Why is that? Well… when companies miss numbers, their stocks tend to get crushed. And when an investor owns a stock that gets crushed, they generally start to worry they're going to get fired . If it happens a few times in a row, they can count on that happening. So… all else equal… investors prefer stocks where they don't have to worry about the company missing their numbers. It's really no different than keeping your hands away from the stove after you've been burned.
So how does this manifest in stock prices?
Well… companies that have volatile earnings reports… you know, the kinds of companies that tend to make a few quarters in a row and then miss a couple before getting on track again, will likely have lower multiples (all else equal) than those companies who are able to consistently beat-and-raise Street estimates. Think about the companies that "need to show a few quarters of consistent execution to restore investor confidence" vs. companies that hear nothing but "congrats on a great quarter again guys… nice to see out-year estimates coming up yet again." It's night and day for their multiples.
So what?

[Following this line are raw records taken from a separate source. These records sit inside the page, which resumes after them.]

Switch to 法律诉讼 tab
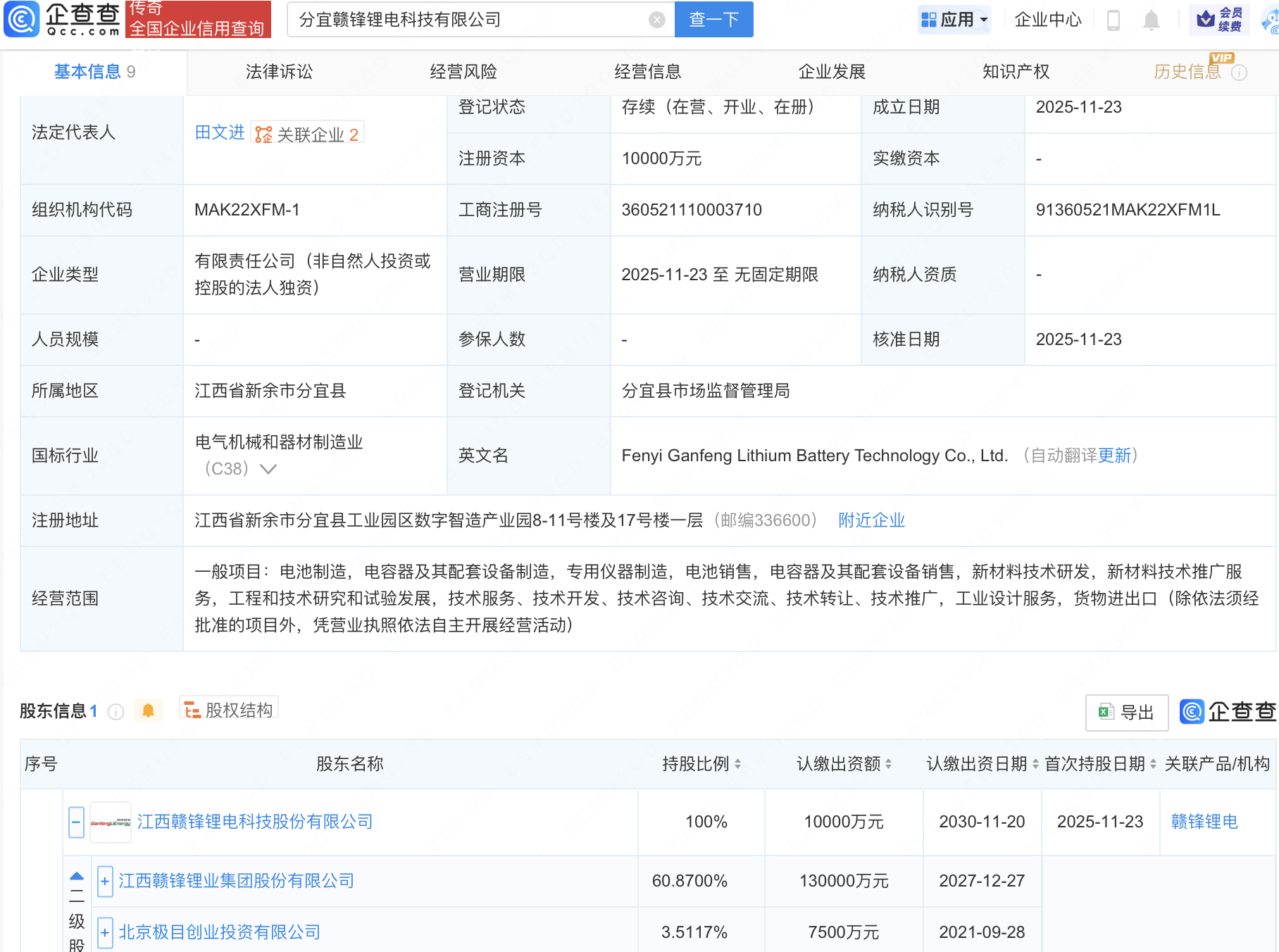This screenshot has width=1279, height=952. (x=279, y=72)
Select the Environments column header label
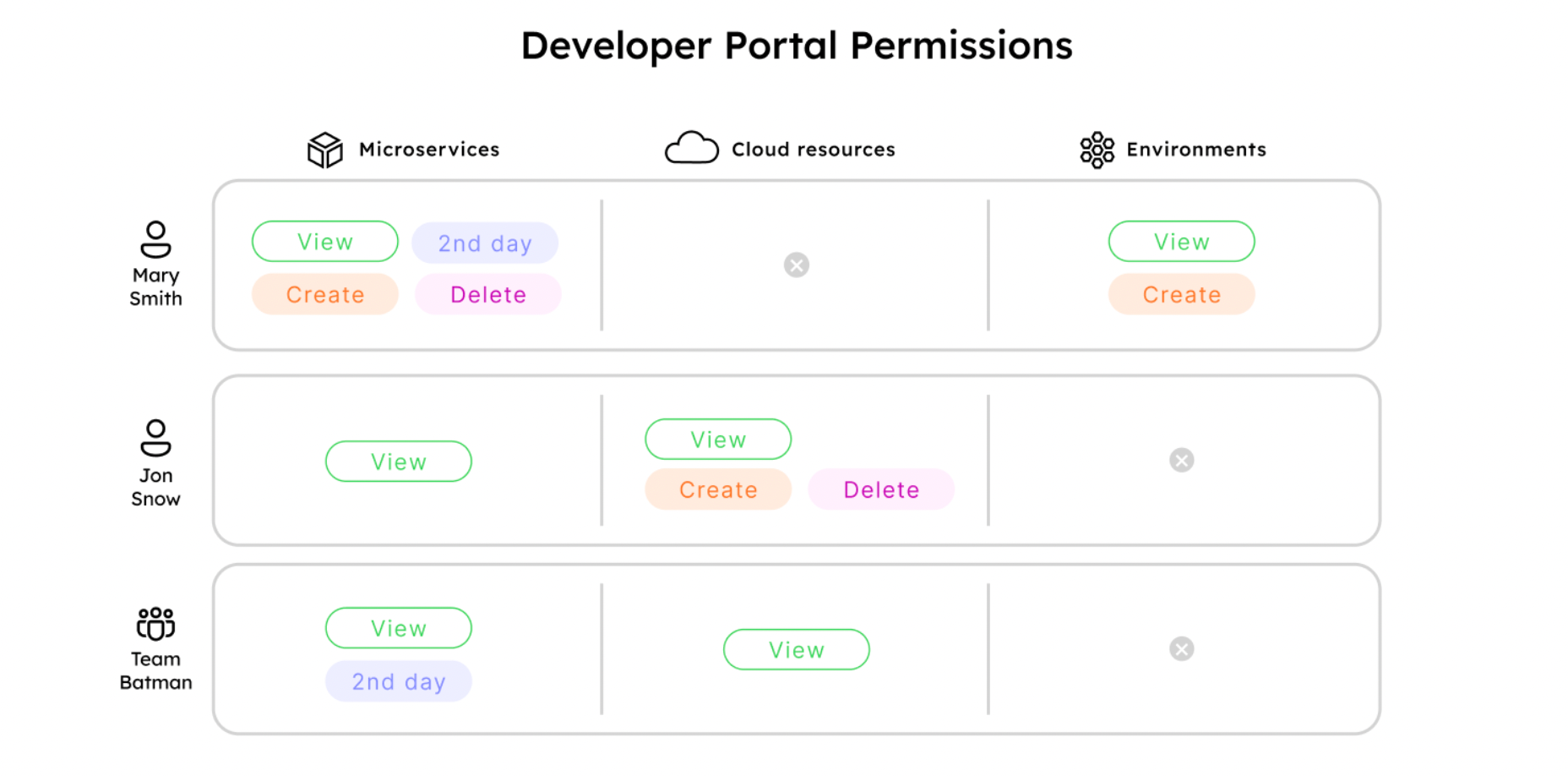The image size is (1568, 776). (1196, 150)
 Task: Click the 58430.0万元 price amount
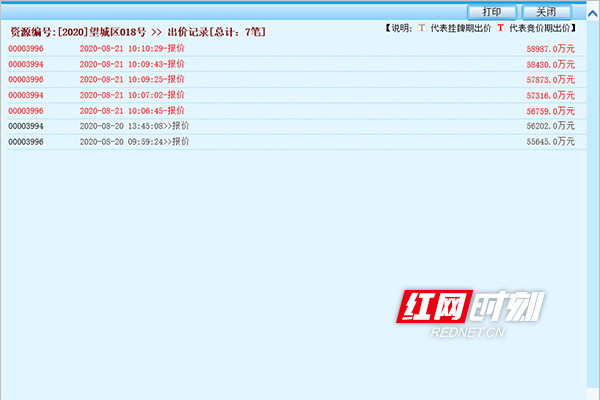551,65
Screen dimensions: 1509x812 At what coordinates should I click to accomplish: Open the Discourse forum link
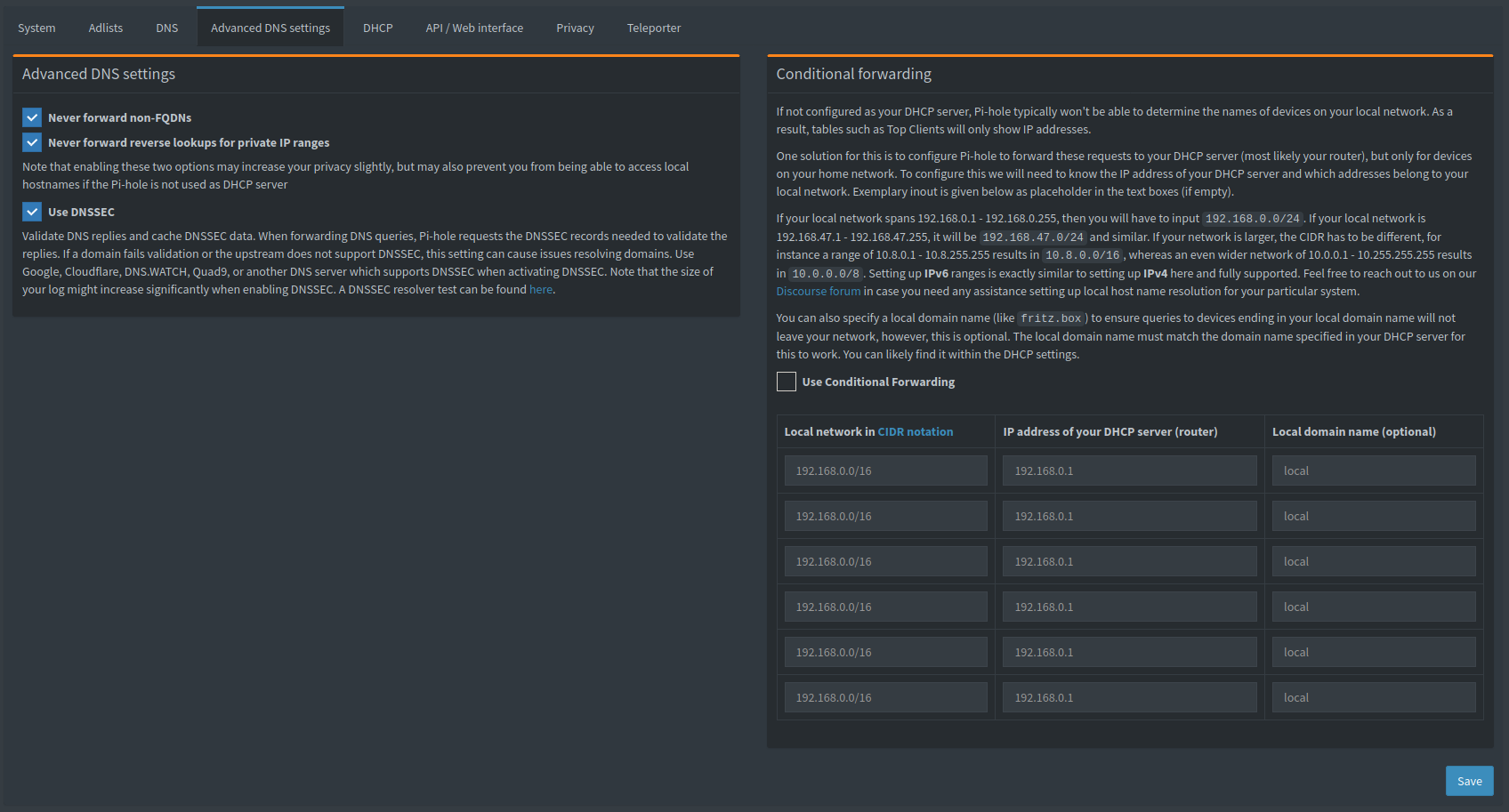(818, 292)
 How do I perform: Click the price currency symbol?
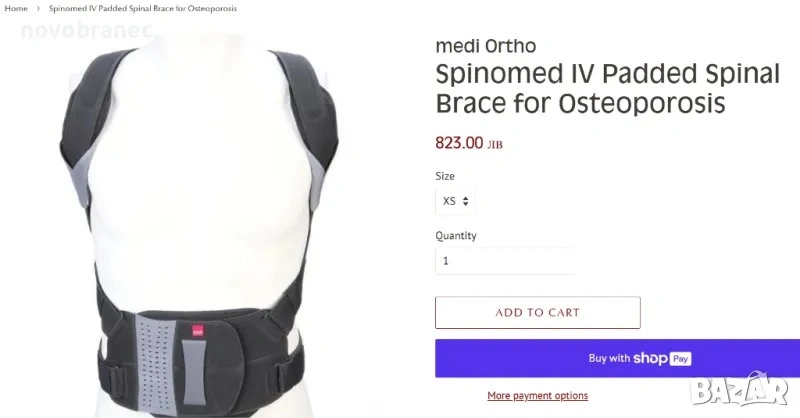(495, 145)
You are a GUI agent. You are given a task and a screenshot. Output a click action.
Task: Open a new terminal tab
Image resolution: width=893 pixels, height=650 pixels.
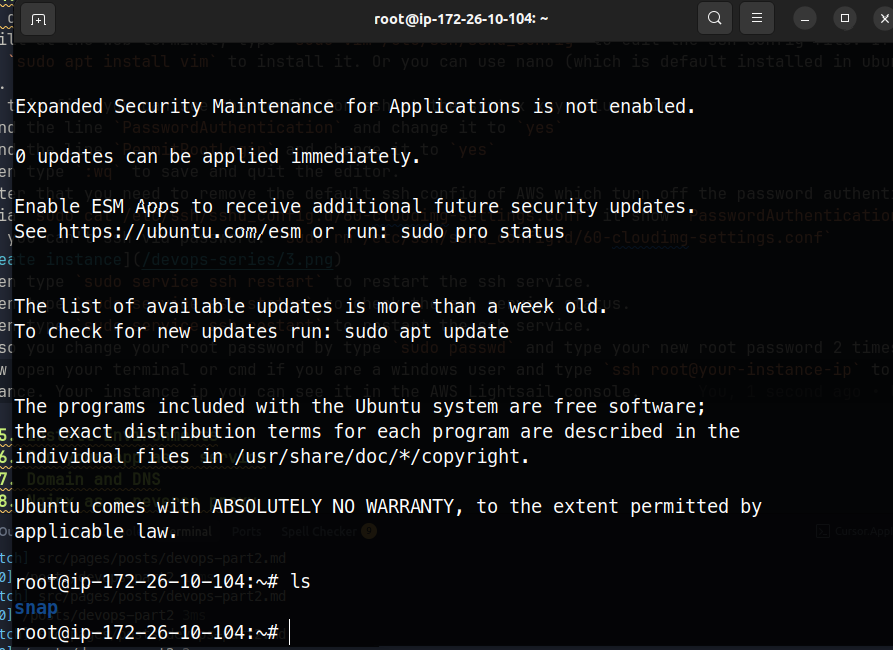click(x=37, y=18)
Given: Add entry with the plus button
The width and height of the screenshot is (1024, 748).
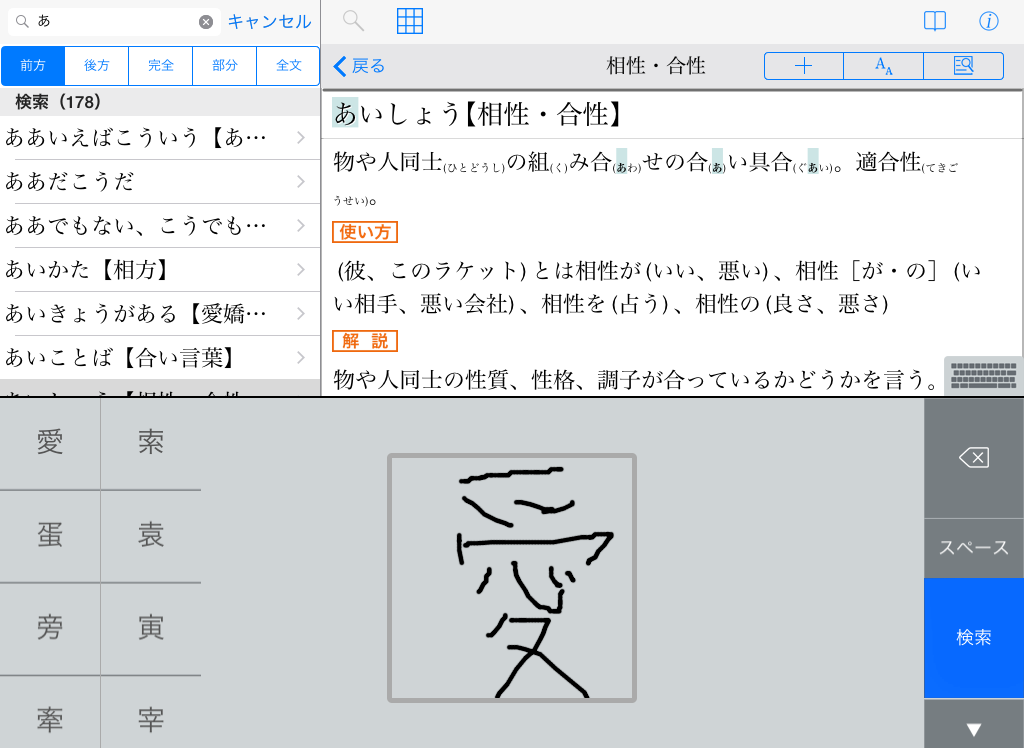Looking at the screenshot, I should click(804, 66).
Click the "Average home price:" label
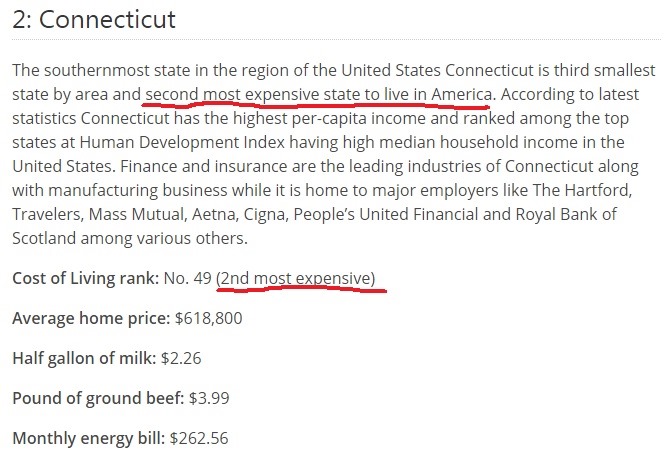670x468 pixels. pyautogui.click(x=89, y=319)
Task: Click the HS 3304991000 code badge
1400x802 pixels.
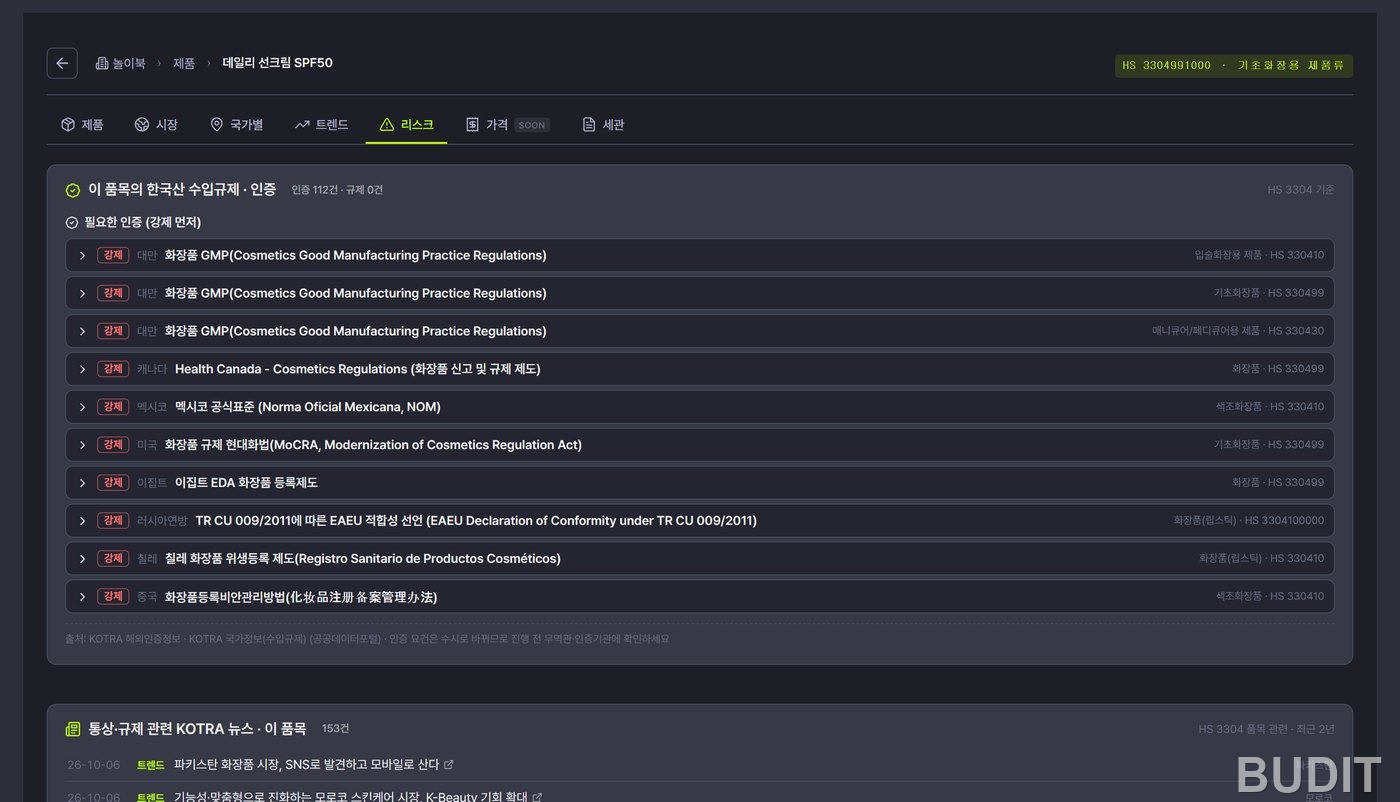Action: pos(1234,66)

Well the "so what" here is that this means the onus is upon public companies' IR departments and their investor relations consultants to properly manage Street numbers and to help the Street get comfortable that, no matter the situation, the company has constructed their guidance and the consensus estimates in a way that can make investors feel safe.
How do they do that if their earnings are cyclical or volatile?
It's tricky of course....and much harder than for a SaaS compounder that can see 12 quarters out and easily manage estimates. But it's also not impossible.
The solution is to over-communicate. If you crush numbers one quarter, don't just take a victory lap and focus on your positives. Instead, be humble and remind investors about the risk factors in your business. Go out of your way to try and quantify how much you "over-earned" beyond their normal trendline. How many companies crushed numbers in COVID only to blow up in late 2021 when the world opened up? Hindsight is of course 20-20, but what would I have told these companies when they were absolutely killing it during the height of COVID? I'd have told them to quantify how much extra growth they think they got due to COVID and to go out of their way to point out that this would therefore create difficult comps the following year. This would have the effect of keeping 2021/2022 numbers in check and....voila - making investors feel safe.
Make investors feel safe, and you'll be rewarded with a higher multiple. It's really that simple. Stocks have emotions!